▶ Your objective: Type out every line of the data again, exactly.

+ + + +

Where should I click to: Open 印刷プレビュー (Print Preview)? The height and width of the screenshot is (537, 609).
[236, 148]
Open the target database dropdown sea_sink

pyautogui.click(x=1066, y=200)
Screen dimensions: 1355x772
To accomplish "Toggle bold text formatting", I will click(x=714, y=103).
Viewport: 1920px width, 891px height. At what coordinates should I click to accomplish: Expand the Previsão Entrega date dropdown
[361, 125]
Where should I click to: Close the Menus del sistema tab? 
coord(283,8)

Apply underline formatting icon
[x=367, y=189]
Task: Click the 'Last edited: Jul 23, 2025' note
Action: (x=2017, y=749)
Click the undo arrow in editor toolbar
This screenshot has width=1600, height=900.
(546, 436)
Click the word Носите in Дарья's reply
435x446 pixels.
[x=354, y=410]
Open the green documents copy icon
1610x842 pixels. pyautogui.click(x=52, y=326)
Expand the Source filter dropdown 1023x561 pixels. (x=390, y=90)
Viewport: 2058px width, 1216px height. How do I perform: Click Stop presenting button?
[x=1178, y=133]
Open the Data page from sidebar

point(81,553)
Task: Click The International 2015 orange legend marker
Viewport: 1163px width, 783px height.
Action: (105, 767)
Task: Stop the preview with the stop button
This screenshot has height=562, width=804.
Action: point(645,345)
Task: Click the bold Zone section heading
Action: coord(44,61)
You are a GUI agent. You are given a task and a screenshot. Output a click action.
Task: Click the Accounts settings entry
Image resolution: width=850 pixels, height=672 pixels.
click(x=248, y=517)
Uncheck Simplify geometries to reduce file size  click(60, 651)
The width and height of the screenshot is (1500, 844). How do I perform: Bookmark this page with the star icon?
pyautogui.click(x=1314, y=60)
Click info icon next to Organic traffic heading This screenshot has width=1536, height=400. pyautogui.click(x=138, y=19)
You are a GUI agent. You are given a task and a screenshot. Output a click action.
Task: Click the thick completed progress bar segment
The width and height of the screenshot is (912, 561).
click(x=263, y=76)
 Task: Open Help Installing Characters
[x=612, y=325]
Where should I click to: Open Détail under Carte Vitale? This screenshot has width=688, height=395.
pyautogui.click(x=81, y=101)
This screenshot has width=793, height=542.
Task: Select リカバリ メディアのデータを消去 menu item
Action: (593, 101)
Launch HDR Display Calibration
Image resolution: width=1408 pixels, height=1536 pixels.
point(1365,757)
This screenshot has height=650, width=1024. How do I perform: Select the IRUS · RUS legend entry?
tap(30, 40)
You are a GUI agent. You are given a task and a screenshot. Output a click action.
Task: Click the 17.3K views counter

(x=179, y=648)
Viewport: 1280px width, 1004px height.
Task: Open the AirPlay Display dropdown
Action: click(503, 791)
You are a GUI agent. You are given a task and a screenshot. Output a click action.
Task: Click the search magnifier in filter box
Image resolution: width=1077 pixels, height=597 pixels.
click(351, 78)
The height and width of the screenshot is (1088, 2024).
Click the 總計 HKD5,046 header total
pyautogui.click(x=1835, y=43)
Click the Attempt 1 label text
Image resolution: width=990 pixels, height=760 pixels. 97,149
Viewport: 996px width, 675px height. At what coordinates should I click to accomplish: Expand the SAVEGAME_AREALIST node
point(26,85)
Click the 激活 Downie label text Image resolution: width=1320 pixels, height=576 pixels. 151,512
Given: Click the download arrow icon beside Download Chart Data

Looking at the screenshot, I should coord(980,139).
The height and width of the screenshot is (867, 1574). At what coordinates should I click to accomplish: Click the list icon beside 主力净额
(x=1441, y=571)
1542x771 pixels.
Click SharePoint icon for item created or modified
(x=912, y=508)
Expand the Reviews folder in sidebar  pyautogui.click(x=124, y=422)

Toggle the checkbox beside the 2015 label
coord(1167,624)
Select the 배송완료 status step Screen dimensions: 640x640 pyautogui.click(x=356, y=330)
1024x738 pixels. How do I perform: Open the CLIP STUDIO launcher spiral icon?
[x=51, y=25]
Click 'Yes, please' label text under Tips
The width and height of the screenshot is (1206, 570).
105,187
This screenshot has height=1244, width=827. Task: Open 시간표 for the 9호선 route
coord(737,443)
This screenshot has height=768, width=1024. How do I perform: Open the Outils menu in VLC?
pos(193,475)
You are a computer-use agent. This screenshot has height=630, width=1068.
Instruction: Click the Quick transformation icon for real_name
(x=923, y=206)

+ + + +

▶ Answer space:
Where should I click to: Open 印刷プレビュー (Print Preview)? The height and width of the screenshot is (537, 609).
[236, 148]
Open the target database dropdown sea_sink

pyautogui.click(x=1066, y=200)
Screen dimensions: 1355x772
To accomplish "Toggle bold text formatting", I will click(x=714, y=103).
Viewport: 1920px width, 891px height. At what coordinates should I click to accomplish: Expand the Previsão Entrega date dropdown
[361, 125]
Where should I click to: Close the Menus del sistema tab? 
coord(283,8)

Apply underline formatting icon
[x=367, y=189]
Task: Click the 'Last edited: Jul 23, 2025' note
Action: (x=2017, y=749)
Click the undo arrow in editor toolbar
This screenshot has width=1600, height=900.
(546, 436)
Click the word Носите in Дарья's reply
435x446 pixels.
[x=354, y=410]
Open the green documents copy icon
1610x842 pixels. pyautogui.click(x=52, y=326)
Expand the Source filter dropdown 1023x561 pixels. (x=390, y=90)
Viewport: 2058px width, 1216px height. How do I perform: Click Stop presenting button?
[x=1178, y=133]
Open the Data page from sidebar

point(81,553)
Task: Click The International 2015 orange legend marker
Viewport: 1163px width, 783px height.
Action: (105, 767)
Task: Stop the preview with the stop button
This screenshot has height=562, width=804.
Action: point(645,345)
Task: Click the bold Zone section heading
Action: coord(44,61)
You are a GUI agent. You are given a task and a screenshot. Output a click action.
Task: Click the Accounts settings entry
Image resolution: width=850 pixels, height=672 pixels.
click(x=248, y=517)
Uncheck Simplify geometries to reduce file size  click(60, 651)
The width and height of the screenshot is (1500, 844). How do I perform: Bookmark this page with the star icon?
pyautogui.click(x=1314, y=60)
Click info icon next to Organic traffic heading This screenshot has width=1536, height=400. pyautogui.click(x=138, y=19)
You are a GUI agent. You are given a task and a screenshot. Output a click action.
Task: Click the thick completed progress bar segment
The width and height of the screenshot is (912, 561).
click(x=263, y=76)
 Task: Open Help Installing Characters
[x=612, y=325]
Where should I click to: Open Détail under Carte Vitale? This screenshot has width=688, height=395.
pyautogui.click(x=81, y=101)
This screenshot has width=793, height=542.
Task: Select リカバリ メディアのデータを消去 menu item
Action: (593, 101)
Launch HDR Display Calibration
Image resolution: width=1408 pixels, height=1536 pixels.
point(1365,757)
This screenshot has height=650, width=1024. How do I perform: Select the IRUS · RUS legend entry?
tap(30, 40)
You are a GUI agent. You are given a task and a screenshot. Output a click action.
Task: Click the 17.3K views counter

(x=179, y=648)
Viewport: 1280px width, 1004px height.
Task: Open the AirPlay Display dropdown
Action: click(503, 791)
You are a GUI agent. You are given a task and a screenshot. Output a click action.
Task: Click the search magnifier in filter box
Image resolution: width=1077 pixels, height=597 pixels.
click(351, 78)
The height and width of the screenshot is (1088, 2024).
Click the 總計 HKD5,046 header total
pyautogui.click(x=1835, y=43)
Click the Attempt 1 label text
Image resolution: width=990 pixels, height=760 pixels. 97,149
Viewport: 996px width, 675px height. At what coordinates should I click to accomplish: Expand the SAVEGAME_AREALIST node
point(26,85)
Click the 激活 Downie label text Image resolution: width=1320 pixels, height=576 pixels. 151,512
Given: Click the download arrow icon beside Download Chart Data

Looking at the screenshot, I should coord(980,139).
The height and width of the screenshot is (867, 1574). At what coordinates should I click to accomplish: Click the list icon beside 主力净额
(x=1441, y=571)
1542x771 pixels.
Click SharePoint icon for item created or modified
(x=912, y=508)
Expand the Reviews folder in sidebar  pyautogui.click(x=124, y=422)

Toggle the checkbox beside the 2015 label
coord(1167,624)
Select the 배송완료 status step Screen dimensions: 640x640 pyautogui.click(x=356, y=330)
1024x738 pixels. How do I perform: Open the CLIP STUDIO launcher spiral icon?
[x=51, y=25]
Click 'Yes, please' label text under Tips
The width and height of the screenshot is (1206, 570).
105,187
This screenshot has height=1244, width=827. Task: Open 시간표 for the 9호선 route
coord(737,443)
This screenshot has height=768, width=1024. How do I perform: Open the Outils menu in VLC?
pos(193,475)
You are a computer-use agent. This screenshot has height=630, width=1068.
Instruction: Click the Quick transformation icon for real_name
(x=923, y=206)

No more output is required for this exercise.